>> START Source extract

This is a post-appeal proceeding initiated by this Court nostra sponte to determine whether sanctions should be imposed against plaintiff and its counsel pursuant to Part 130 of the Rules of the Chief Administrator (22 NYCRR § 130-1.1 et seq.) based on their frivolous conduct in prosecuting plaintiff's recent appeal (23 A.D.3d 259, 805 N.Y.S.2d 304, lv. denied 6 N.Y.3d 708, 812 N.Y.S.2d 444, 845 N.E.2d 1275). Having advised the parties by letter that this Court was considering sanctions against plaintiff and its counsel, Matthew Hearle, Esq., and now having received their submissions, we conclude that the appeal was frivolous within the meaning of Part 130 and that costs should be imposed on plaintiff and its counsel in the form of reimbursement for actual expenses and reasonable attorneys' fees incurred in defending this appeal.

>> END Source extract

• Given instruction 1:
According to the sanctions excerpt, in what form should costs be imposed on plaintiff and its counsel?
• Given instruction 2:
Pick up the sanctions excerpt right after its last sentence and write the paragraph that follows.

>> START Given records

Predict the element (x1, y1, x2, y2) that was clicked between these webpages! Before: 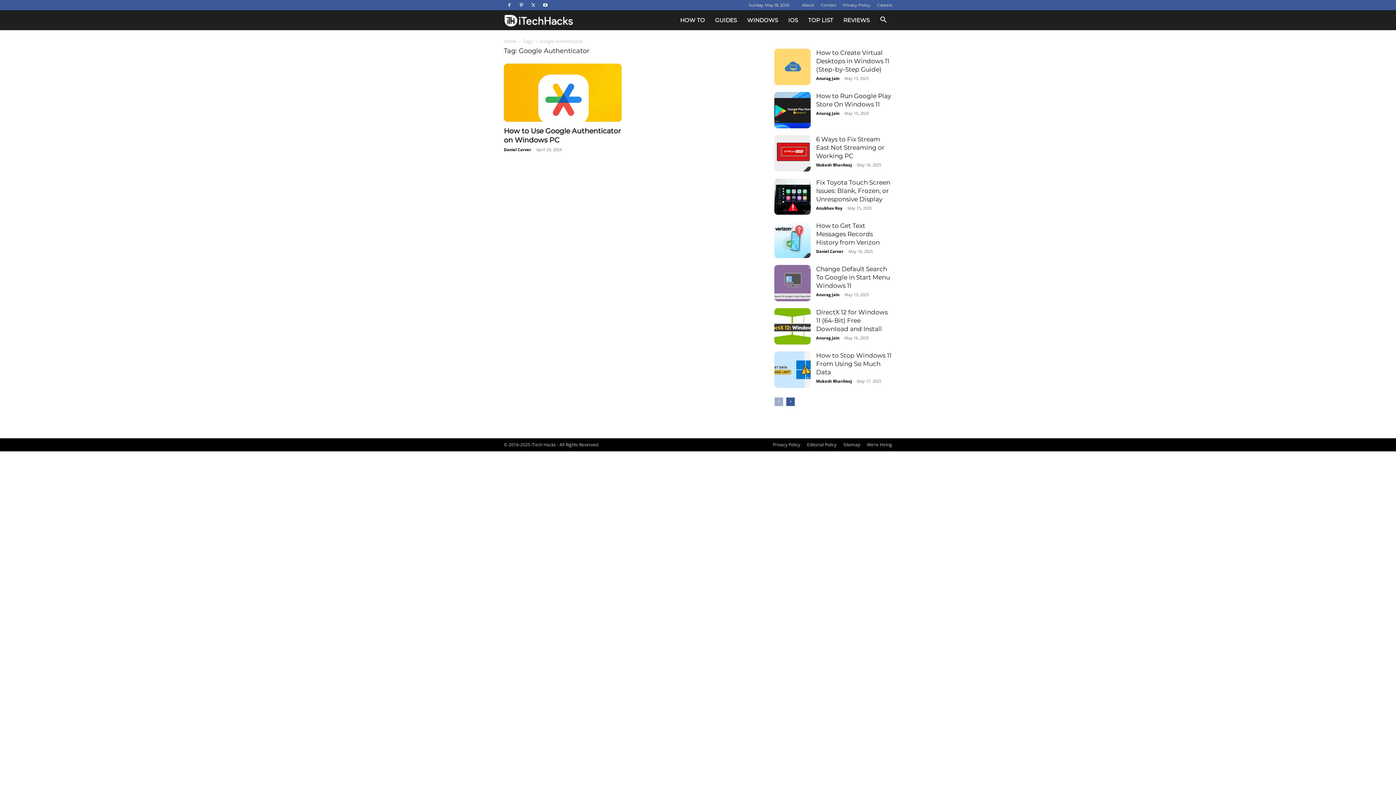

>> END Given records
>> START Given records

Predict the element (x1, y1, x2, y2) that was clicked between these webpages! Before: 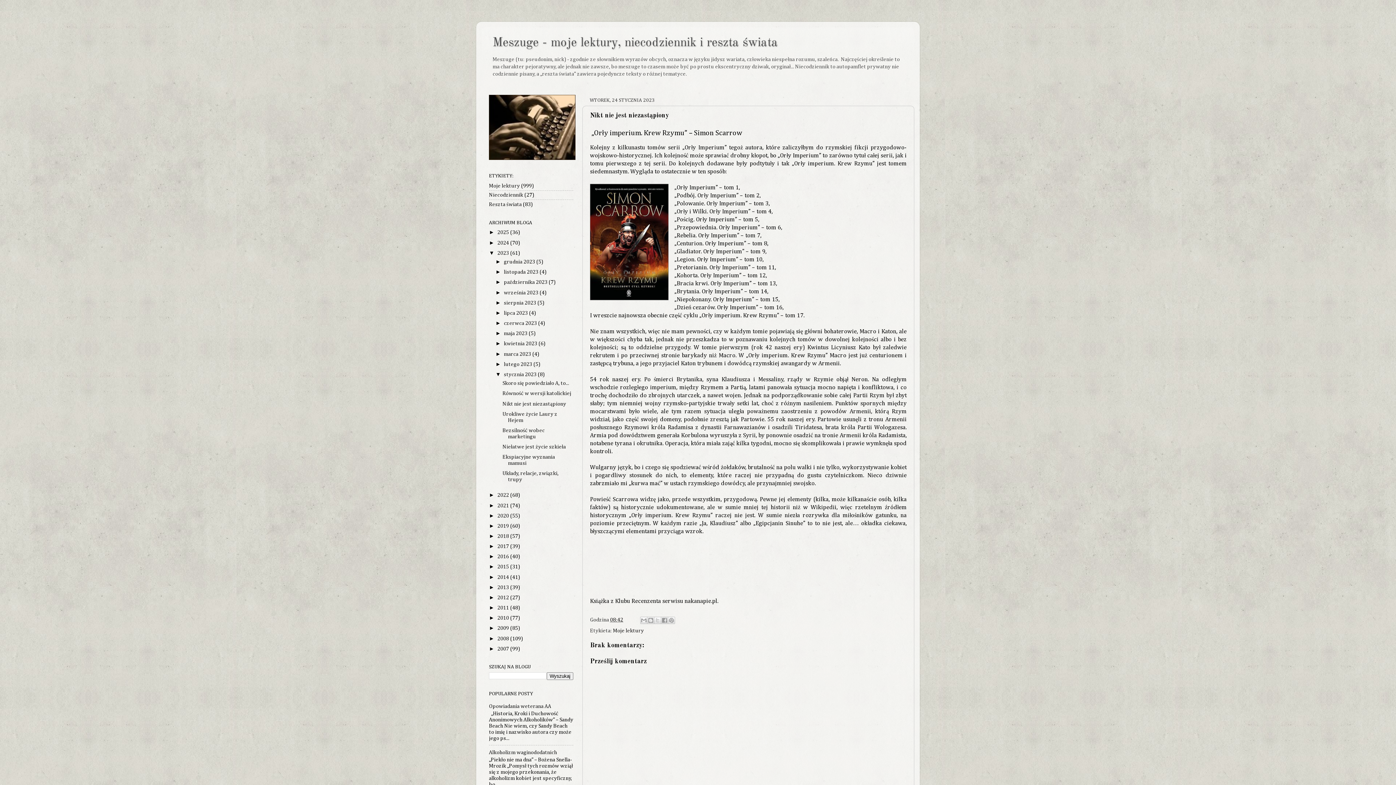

>> END Given records
>> START Given records

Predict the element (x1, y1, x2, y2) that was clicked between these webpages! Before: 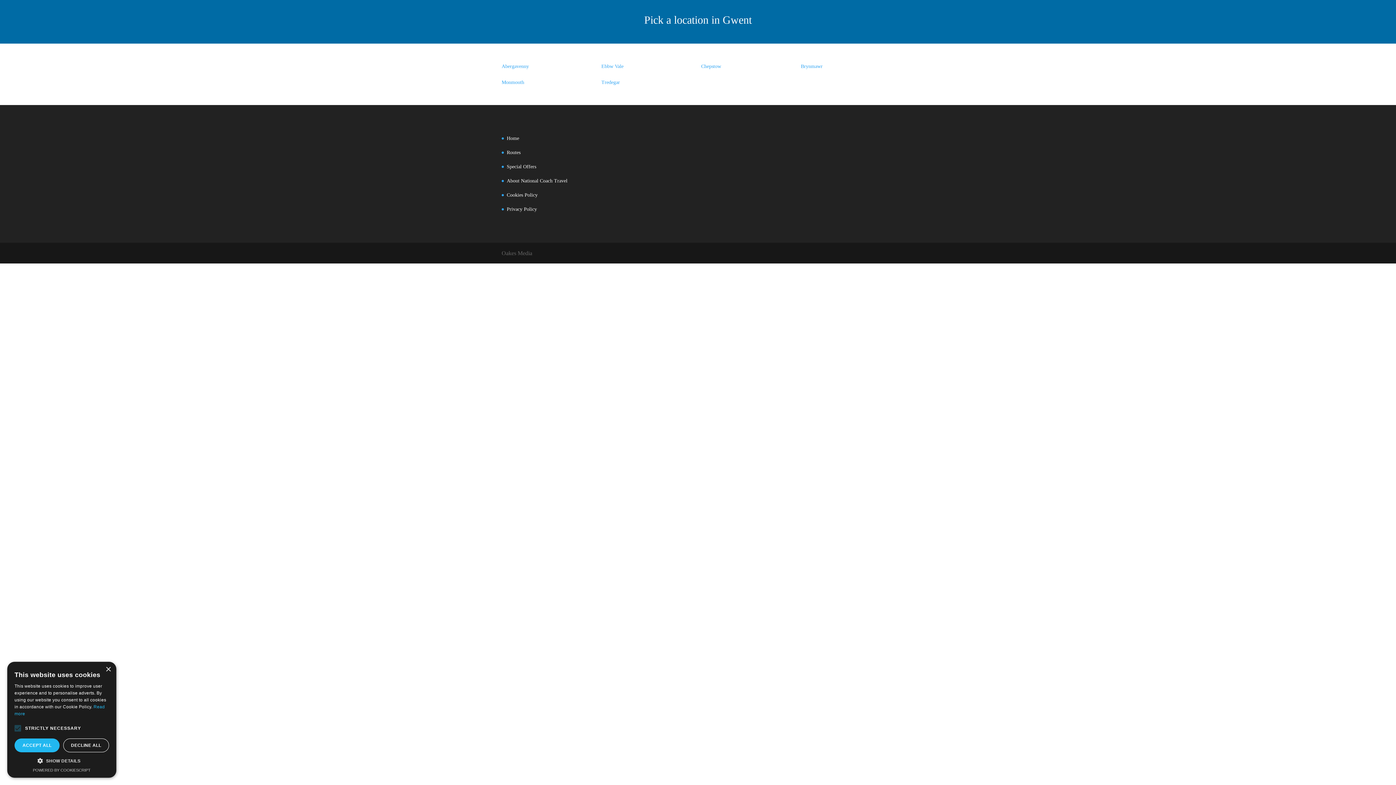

>> END Given records

• Exercise output 1:
Reimbursement for actual expenses and reasonable attorneys' fees incurred in defending the appeal.

• Exercise output 2:
This action grew out of the failed negotiations over plaintiff's attempt to purchase the shares of stock of the corporate defendant 155 Wooster Street, Inc. (Corporation) and a net lease to which the Corporation was a party. It is undisputed that the sole asset of the Corporation was certain real property, to wit, a building located at that address. During the negotiations between plaintiff's affiliate, Centaur Properties LLC, and defendants, defendant Cooper's attorney forwarded a proposed stock purchase agreement to plaintiff's counsel which provided, in section 26, that: “[t]his Contract shall not be binding upon the Seller until such time as Seller has executed the Contract and delivered a fully executed copy of the Contract to Buyer or Buyer's attorney.” The cover letter from Cooper's attorney contained a similar proviso. In response, plaintiff's counsel faxed a counter-proposal to Cooper's attorney, which included numerous modifications, including, inter alia, adding the purchase of a net lease to the proposed transaction and changing the named buyer to plaintiff Yenom (instead of Centaur). Notably, in his counter-proposal, plaintiff's counsel did not modify section 26 of the Cooper draft, which required execution and delivery of the contract before the Seller would be bound. It is undisputed that the counter-proposal was never executed by Cooper or the Seawrights and delivered to plaintiff or its counsel, as required by section 26. When defendants subsequently entered into a contract of sale with a third party, plaintiff commenced the instant action alleging a breach of an oral agreement to sell the shares and net lease, and it also filed a notice of pendency.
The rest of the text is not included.